Travail à faire - Pour chaque affirmation, dites par oui ou par non si elle va dans le sens de l'extrait sur la dette tunisienne, et citez les mots du texte qui le montrent. (a) Les chiffres absolus de la dette suffisent pour l'analyse économique. (b) L'expert a toujours deux possibilités. (c) Une somme de 2,7 milliards vient du FMI.

2. Les nombreuses dettes extérieures contractées par la Tunisie vont déboucher sur leur rééchelonnement ou à la cessation de paiement ?
L'expert a toujours deux possibilités. Annoncer les résultats de ses analyses sans passer le temps dans les démonstrations souvent compliquées pour les non initiés, mais à condition que le travail soit publié sinon ce serait une profession de foi. Ou bien, se limiter à des illustrations du bienfondé de son analyse pour en dévoiler les résultats. Toute position intermédiaire serait du verbiage portant atteinte à la réputation des experts et affecte donc la crédibilité des médias qui font de l'intervenant une star incontournable. A propos de la dette tunisienne, les chiffres absolus n'ont aucun sens dans l'analyse économique. Les 2,7 Milliards en provenance du FMI, les 500 Milliards envisagés à être obtenus auprès de la BM,… rapportés au PIB ou même au stock de la dette extérieure tunisienne contractée depuis une vingtaine d'années n'ont pas vraiment d'importance menaçante de cessation de paiement ou de rééchelonnement tant que les conditions de leur soutenabilité sont respectées.

(Enregistrements)
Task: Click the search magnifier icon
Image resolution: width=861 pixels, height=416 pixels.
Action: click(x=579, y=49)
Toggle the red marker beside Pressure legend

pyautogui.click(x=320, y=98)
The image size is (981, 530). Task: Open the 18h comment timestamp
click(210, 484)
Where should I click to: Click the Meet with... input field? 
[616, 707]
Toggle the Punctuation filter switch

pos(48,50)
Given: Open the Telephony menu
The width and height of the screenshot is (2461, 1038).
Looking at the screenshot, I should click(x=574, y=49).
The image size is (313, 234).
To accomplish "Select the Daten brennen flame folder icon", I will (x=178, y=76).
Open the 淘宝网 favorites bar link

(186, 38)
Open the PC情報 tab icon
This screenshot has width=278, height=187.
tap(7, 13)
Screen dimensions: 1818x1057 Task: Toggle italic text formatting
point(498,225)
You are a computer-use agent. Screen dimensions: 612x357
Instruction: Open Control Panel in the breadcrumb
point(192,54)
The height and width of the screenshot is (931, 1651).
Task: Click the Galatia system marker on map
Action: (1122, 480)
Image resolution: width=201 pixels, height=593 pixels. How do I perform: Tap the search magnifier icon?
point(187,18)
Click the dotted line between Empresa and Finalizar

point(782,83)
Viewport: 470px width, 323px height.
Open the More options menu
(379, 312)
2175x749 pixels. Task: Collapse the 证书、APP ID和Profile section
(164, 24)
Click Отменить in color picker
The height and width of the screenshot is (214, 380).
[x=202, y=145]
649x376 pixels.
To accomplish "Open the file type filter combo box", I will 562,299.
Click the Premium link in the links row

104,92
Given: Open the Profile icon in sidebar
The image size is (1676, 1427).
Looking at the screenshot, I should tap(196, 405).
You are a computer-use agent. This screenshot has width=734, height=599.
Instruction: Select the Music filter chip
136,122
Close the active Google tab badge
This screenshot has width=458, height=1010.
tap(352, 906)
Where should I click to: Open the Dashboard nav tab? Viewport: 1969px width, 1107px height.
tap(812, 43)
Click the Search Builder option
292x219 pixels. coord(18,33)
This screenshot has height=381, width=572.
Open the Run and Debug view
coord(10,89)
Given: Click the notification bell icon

Corrigé -
(a) Non : « les chiffres absolus n'ont aucun sens dans l'analyse économique »
(b) Oui : « L'expert a toujours deux possibilités. »
(c) Oui : « Les 2,7 Milliards en provenance du FMI »